Diabetic foot infections (DFIs) are a major cause of hospitalization and can lead to lower extremity amputation. In this pilot study, we used a multiomics approach to explore the host-microbe complex within DFIs. We observed minimal differences in the overall microbial composition between PEDIS infection severities, however Staphylococcus aureus and Streptococcus genera were abundant and highly active in most mild to moderate DFIs. Further, we identified the significant enrichment of several virulence factors associated with infection pathogenicity belonging to both Staphylococcus aureus and Streptococcus. In severe DFIs, patients demonstrated a greater microbial diversity and differential gene expression demonstrated the enrichment of multispecies virulence genes suggestive of a complex polymicrobial infection. The host response in patients with severe DFIs was also significantly different as compared to mild to moderate DFIs. This was attributed to the enrichment of host genes associated with inflammation, acute phase response, cell stress and broad immune-related responses, while those associated with wound healing and myogenesis were significantly depleted.
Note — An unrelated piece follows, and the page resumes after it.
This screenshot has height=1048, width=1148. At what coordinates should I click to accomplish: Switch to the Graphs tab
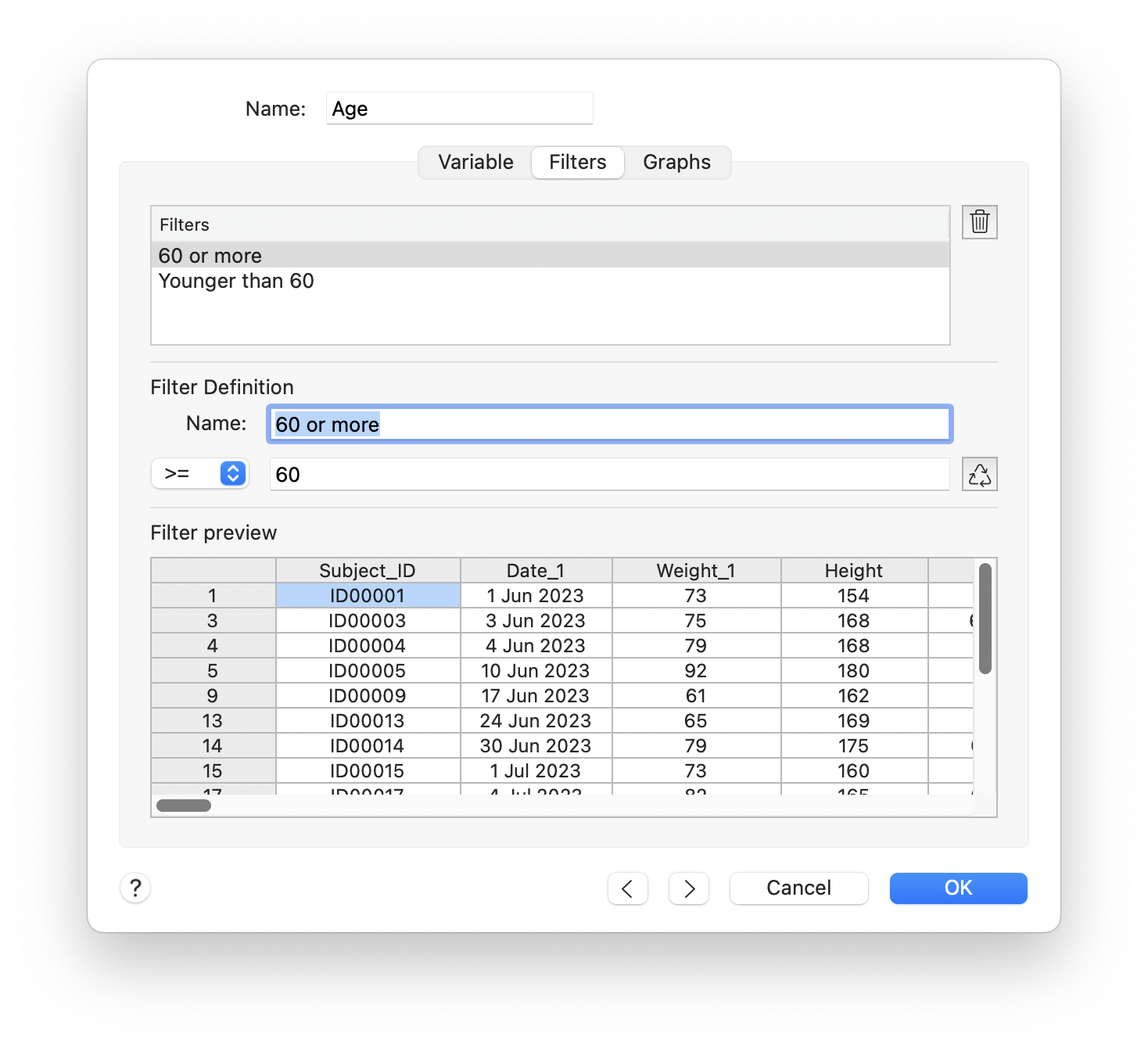click(676, 163)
Fig. 1. Analysis of metagenomic shotgun sequencing data using Humann2.

a Bar chart representing the 30 most highly abundant species (%) for 36 individuals with DFIs grouped by infection severity (PEDIS). Each bar represents individual species level identification. b Boxplots identifying metabolic pathways which are significantly different in abundance between infection severity groups (LDA score >2 (p < 0.05)).
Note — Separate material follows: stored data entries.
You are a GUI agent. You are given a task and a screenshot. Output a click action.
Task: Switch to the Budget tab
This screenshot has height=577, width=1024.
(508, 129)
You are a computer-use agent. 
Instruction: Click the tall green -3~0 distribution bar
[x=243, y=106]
Fig. 2. Bar chart showing the top 20 most metabolically active taxa across each sample following metratranscriptomic analysis with the SqueezeMeta pipeline.

Activity was based on normalized read counts (LogCpm) annotated to individual taxa and grouped according to infection severity (PEDIS group). Only taxa which comprises >1% of the total annotated microbiome are shown.

Fig. 3. Functional analysis of annotations isolated by the keyword “virulence”.

a Bar chart showing the top 10 taxa by with virulence annotations. Annotations were extracted using the “subsetTax” tool included with the SQMtools R package. Patients 16 and 11 had no annotations related to “virulence” within these samples. b Heat map of the top ten most enriched virulence proteins across all PEDIS infection severities. Read counts were normalized prior to applying a multilevel analysis (ANOVA) fitting all contrasts between groups to identify the top ten enriched genes. Patients are grouped by infection severity (PEDIS) with features clustered using Ward clustering.

Fig. 4. Heat map of the top 50 most enriched host genes across all PEDIS infection severities.

Read counts were normalized prior to applying a multi-level analysis (ANOVA) fitting all contrasts between groups to identify the top 50 enriched genes. Patients are grouped by infection severity (PEDIS) with features clustered using Ward clustering.